#### Entries provided:
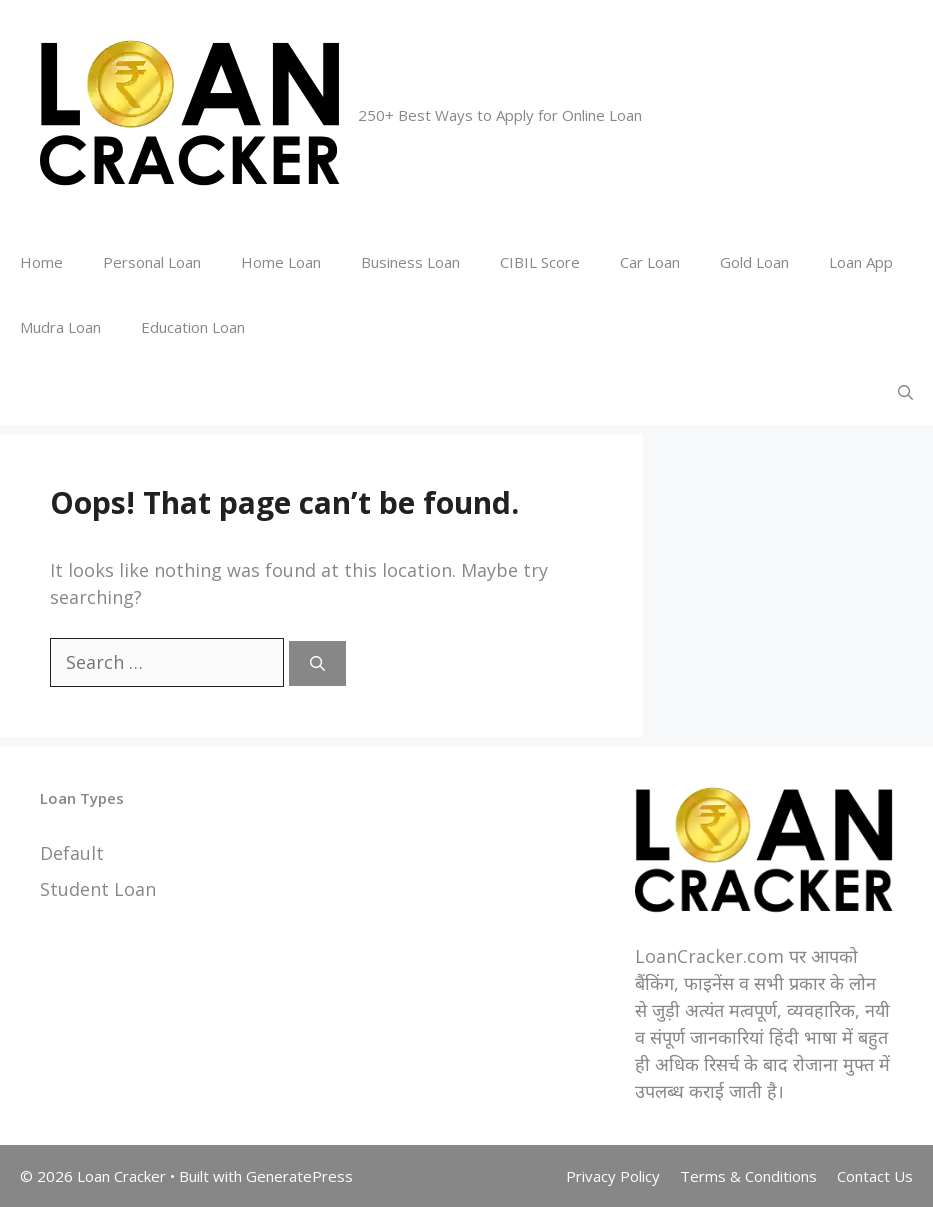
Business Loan (410, 262)
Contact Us (875, 1176)
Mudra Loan (60, 327)
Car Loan (650, 262)
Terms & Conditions (748, 1176)
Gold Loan (754, 262)
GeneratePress (299, 1176)
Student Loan (98, 889)
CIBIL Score (540, 262)
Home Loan (281, 262)
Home (41, 262)
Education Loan (193, 327)
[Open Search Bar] (905, 392)
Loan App (861, 262)
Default (72, 853)
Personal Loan (152, 262)
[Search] (317, 663)
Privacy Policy (613, 1176)
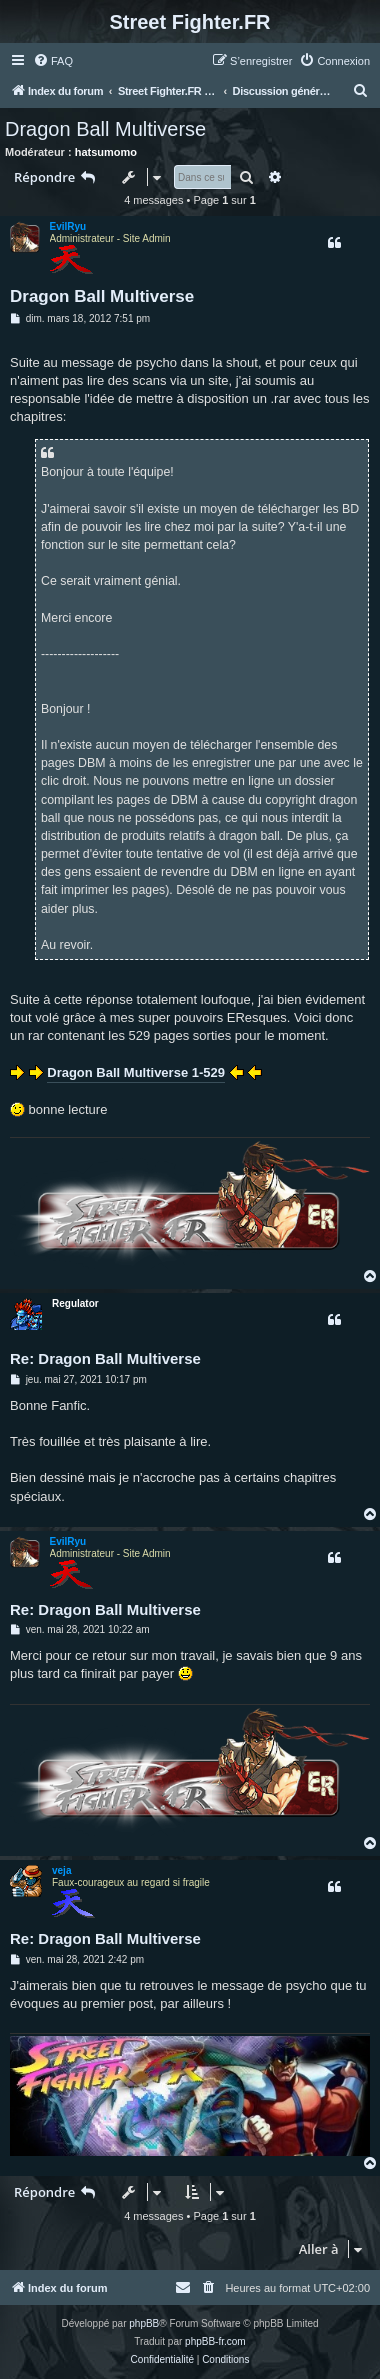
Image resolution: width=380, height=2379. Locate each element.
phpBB (144, 2323)
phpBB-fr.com (215, 2341)
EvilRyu (68, 226)
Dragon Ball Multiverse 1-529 (136, 1072)
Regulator (75, 1303)
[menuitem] (53, 61)
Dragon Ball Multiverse (105, 129)
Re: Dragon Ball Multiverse (105, 1358)
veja (61, 1870)
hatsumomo (106, 152)
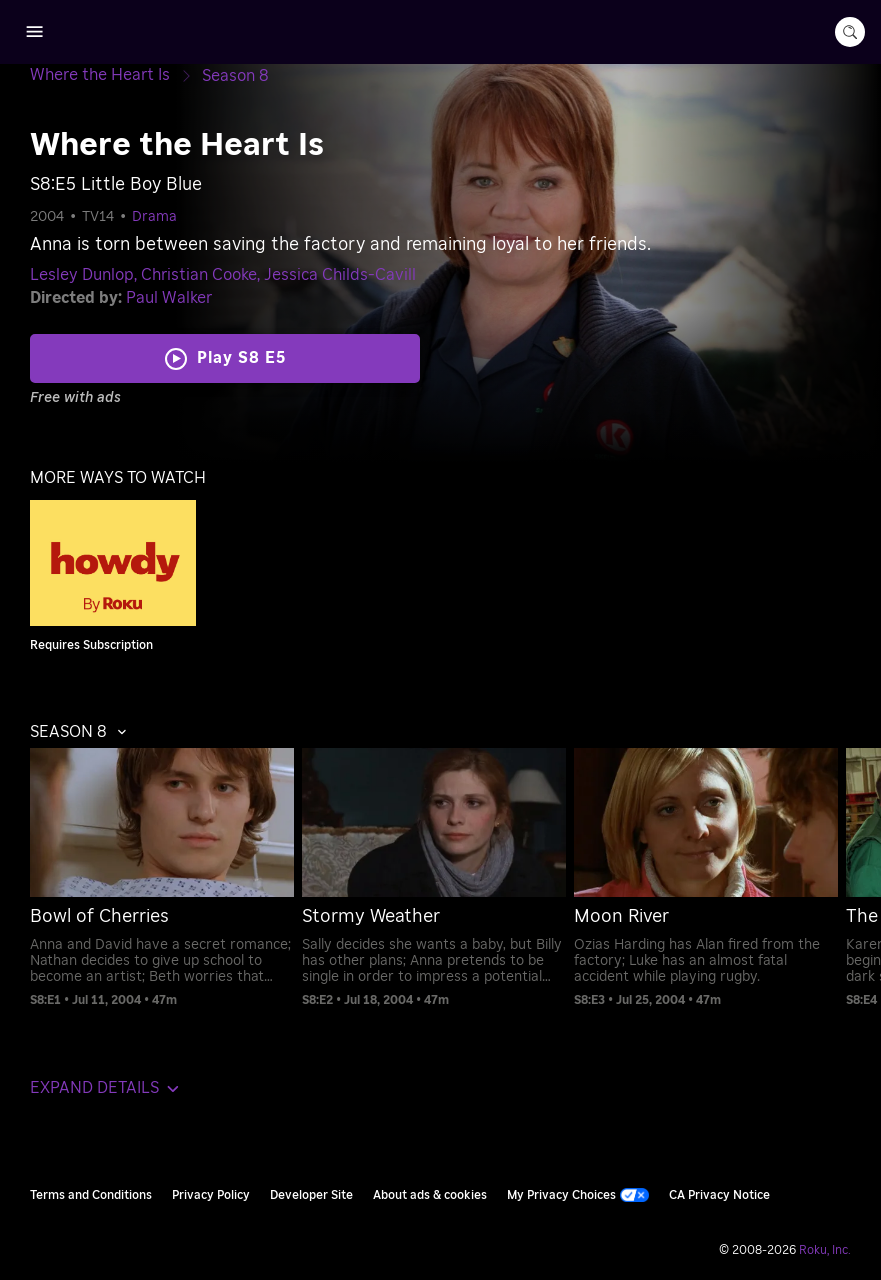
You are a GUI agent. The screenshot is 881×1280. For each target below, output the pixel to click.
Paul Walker (169, 298)
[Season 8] (235, 76)
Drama (154, 217)
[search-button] (850, 32)
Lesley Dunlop (82, 275)
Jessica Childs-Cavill (340, 275)
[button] (83, 732)
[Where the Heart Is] (116, 75)
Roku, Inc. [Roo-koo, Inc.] (825, 1250)
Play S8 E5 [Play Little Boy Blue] (241, 358)
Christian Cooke (199, 275)
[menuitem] (157, 877)
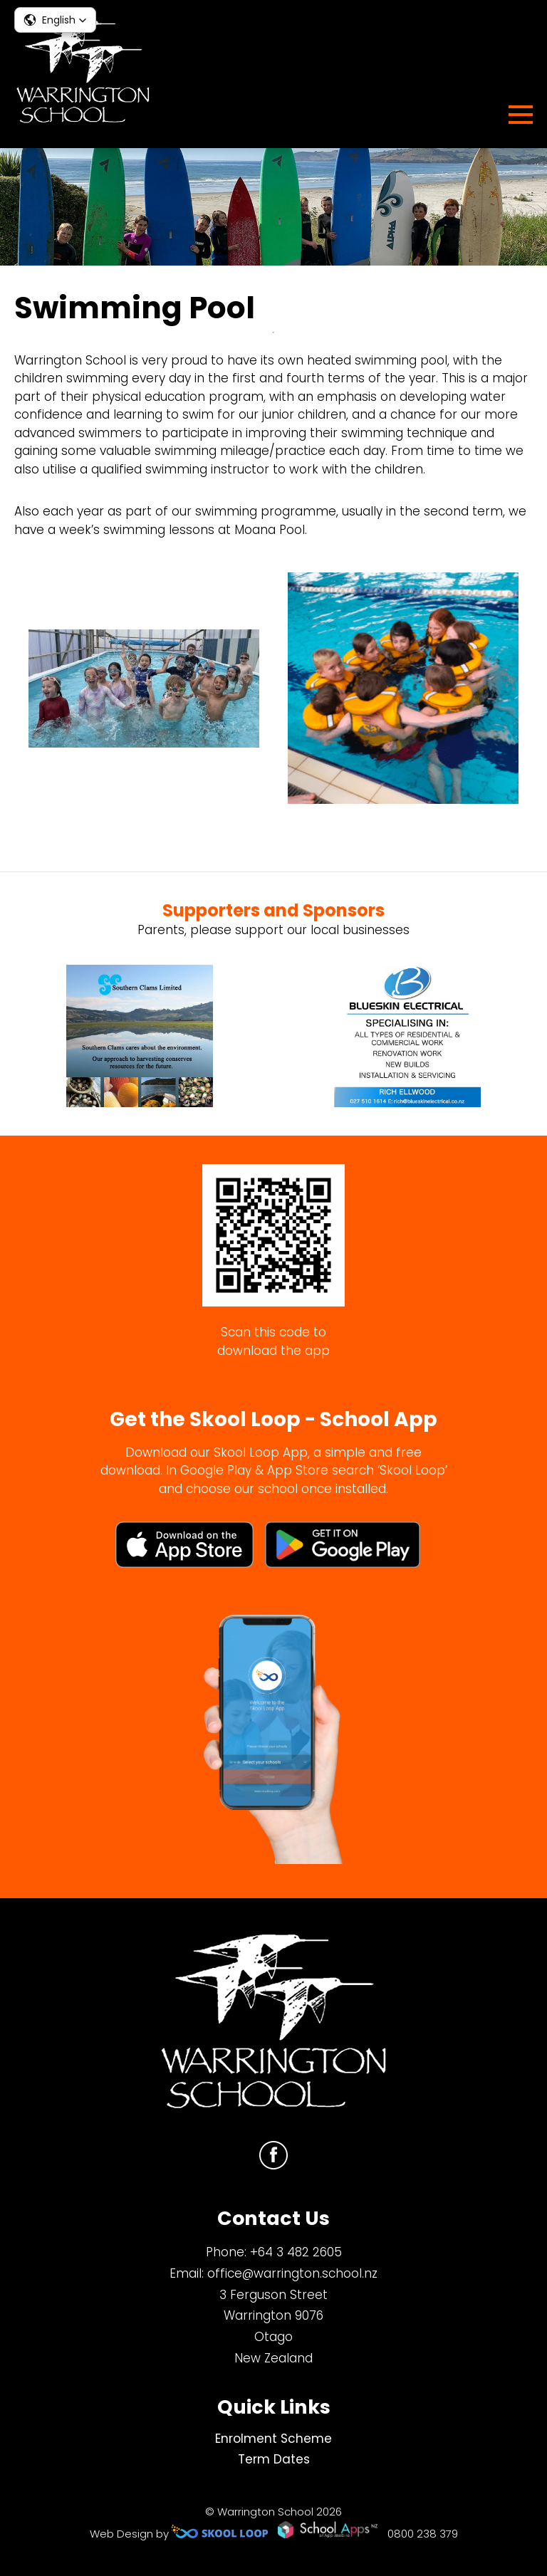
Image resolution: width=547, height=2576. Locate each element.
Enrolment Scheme (273, 2438)
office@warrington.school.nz (292, 2273)
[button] (55, 20)
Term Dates (274, 2459)
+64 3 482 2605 (296, 2252)
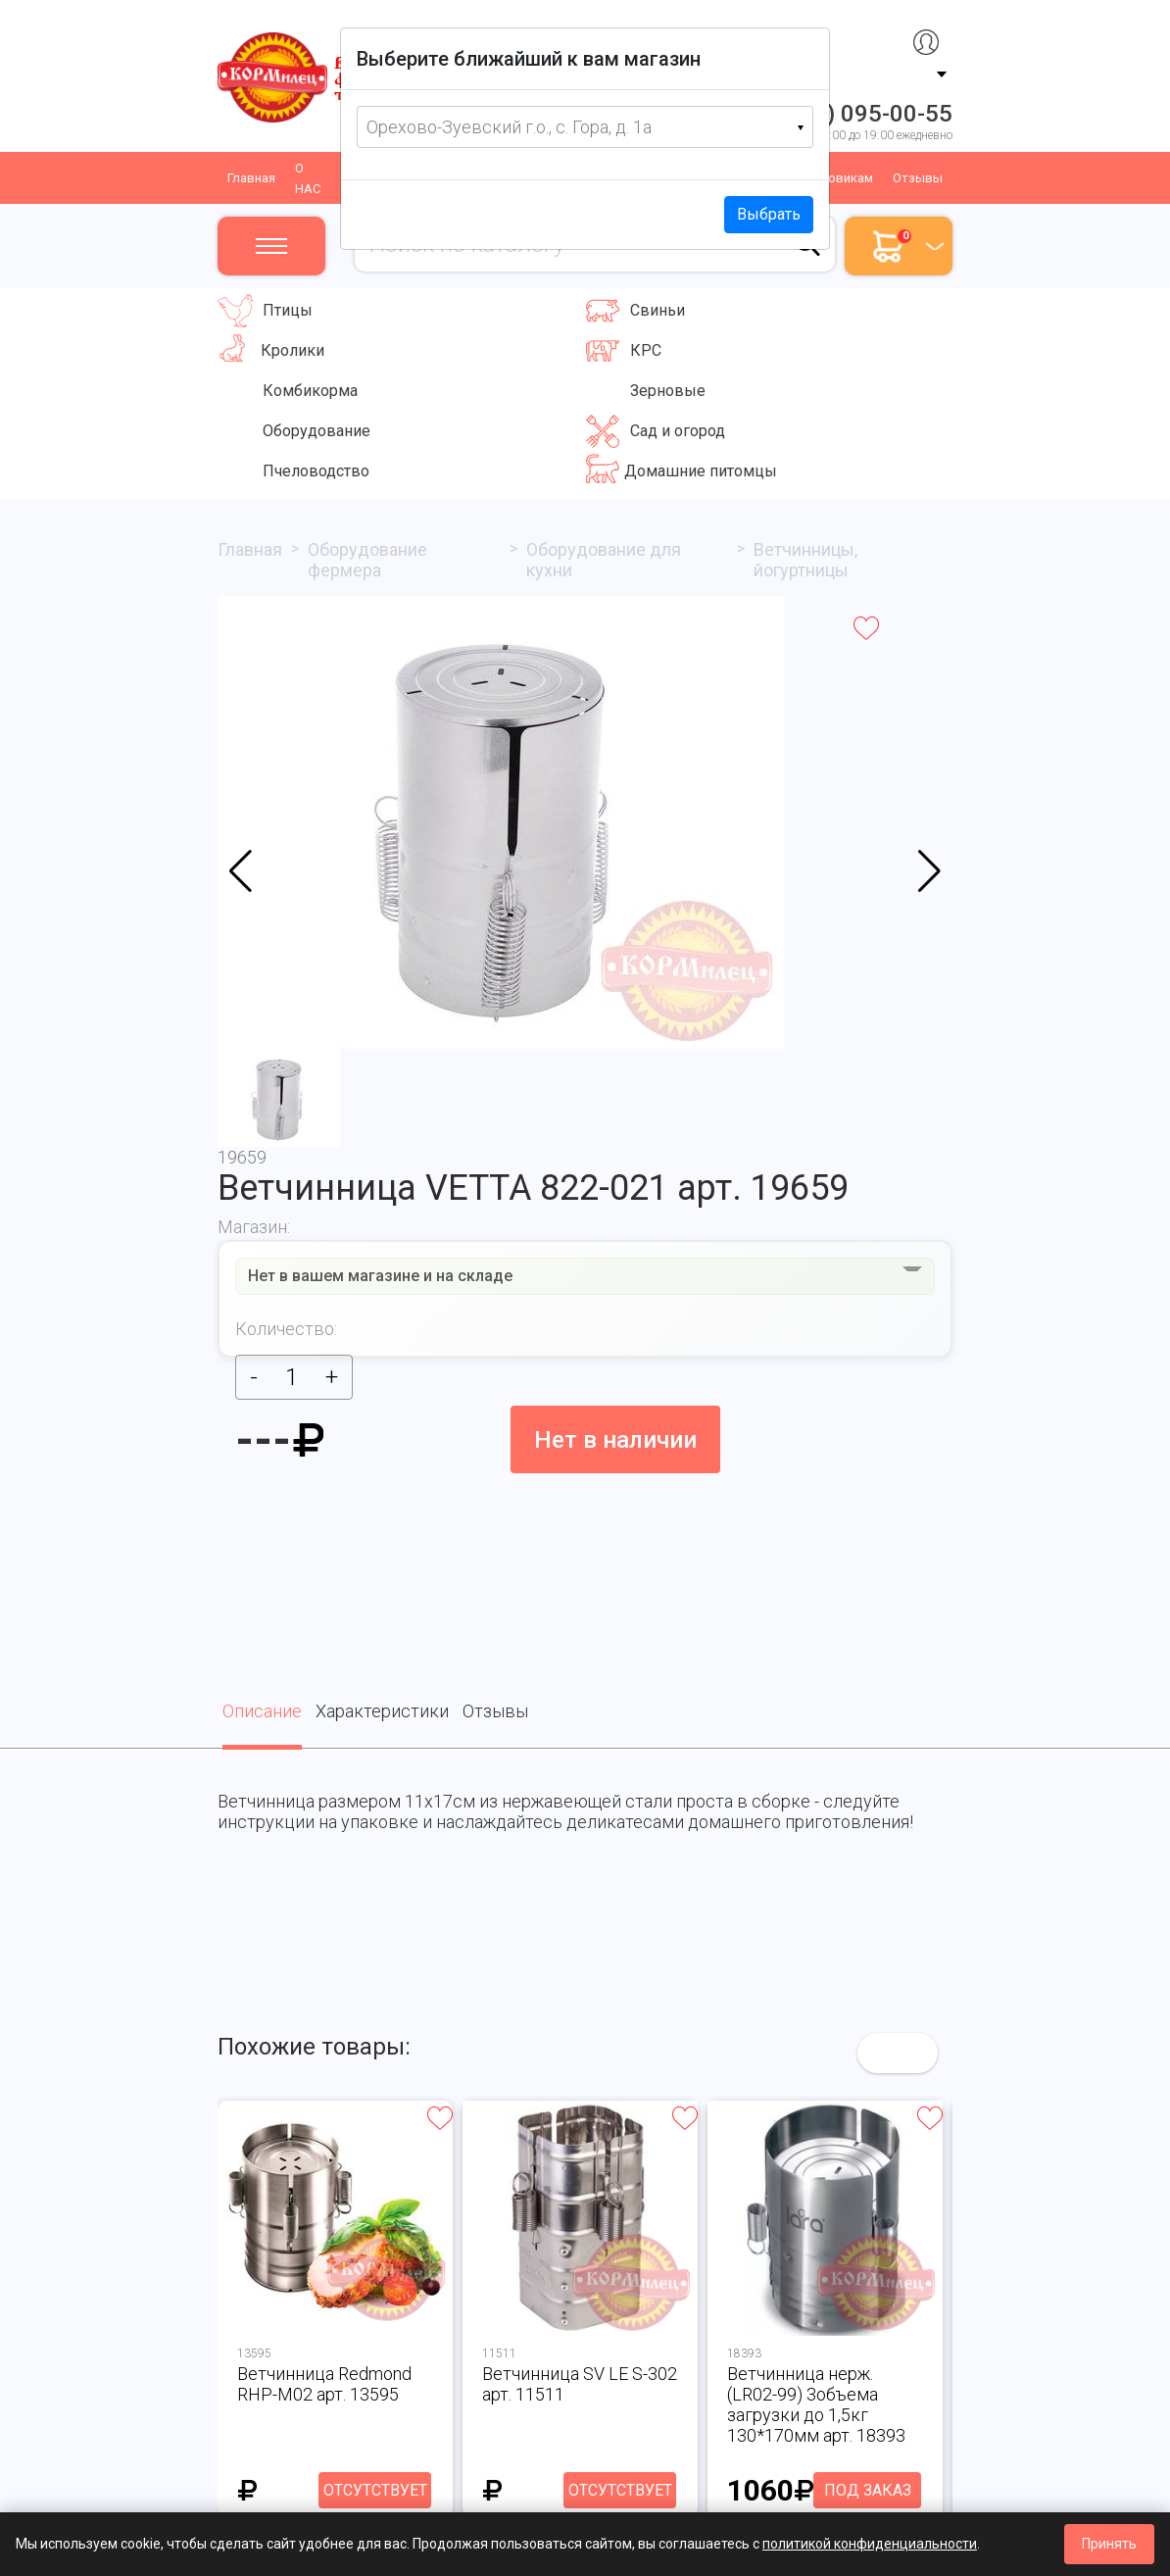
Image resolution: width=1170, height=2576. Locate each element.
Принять (1109, 2543)
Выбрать (769, 214)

#### Directions:
Rewrite every entry with "Loan" replaced by "Credit" and everything else left as it is. Omit the pictures from your answer.

#### Output of the task:
Business Credit (410, 262)
Contact Us (875, 1176)
Mudra Credit (60, 327)
Car Credit (650, 262)
Terms & Conditions (748, 1176)
Gold Credit (754, 262)
GeneratePress (299, 1176)
Student Credit (98, 889)
CIBIL Score (540, 262)
Home Credit (281, 262)
Home (41, 262)
Education Credit (193, 327)
[Open Search Bar] (905, 392)
Credit App (861, 262)
Default (72, 853)
Personal Credit (152, 262)
[Search] (317, 663)
Privacy Policy (613, 1176)
Image resolution: width=380, height=2379. Locate each element.
phpBB (144, 2323)
phpBB-fr.com (215, 2341)
EvilRyu (68, 226)
Dragon Ball Multiverse 1-529 (136, 1072)
Regulator (75, 1303)
[menuitem] (53, 61)
Dragon Ball Multiverse (105, 129)
Re: Dragon Ball Multiverse (105, 1358)
veja (61, 1870)
hatsumomo (106, 152)
You are a GUI agent. The screenshot is 881×1280. For each target below, output the pixel to click.
Paul Walker (169, 298)
[Season 8] (235, 76)
Drama (154, 217)
[search-button] (850, 32)
Lesley Dunlop (82, 275)
Jessica Childs-Cavill (340, 275)
[button] (83, 732)
[Where the Heart Is] (116, 75)
Roku, Inc. [Roo-koo, Inc.] (825, 1250)
Play S8 E5 [Play Little Boy Blue] (241, 358)
Christian Cooke (199, 275)
[menuitem] (157, 877)
Image resolution: width=547, height=2576. Locate each element.
Enrolment Scheme (273, 2438)
office@warrington.school.nz (292, 2273)
[button] (55, 20)
Term Dates (274, 2459)
+64 3 482 2605 (296, 2252)
Image resolution: width=1170, height=2576. Locate each element.
Принять (1109, 2543)
Выбрать (769, 214)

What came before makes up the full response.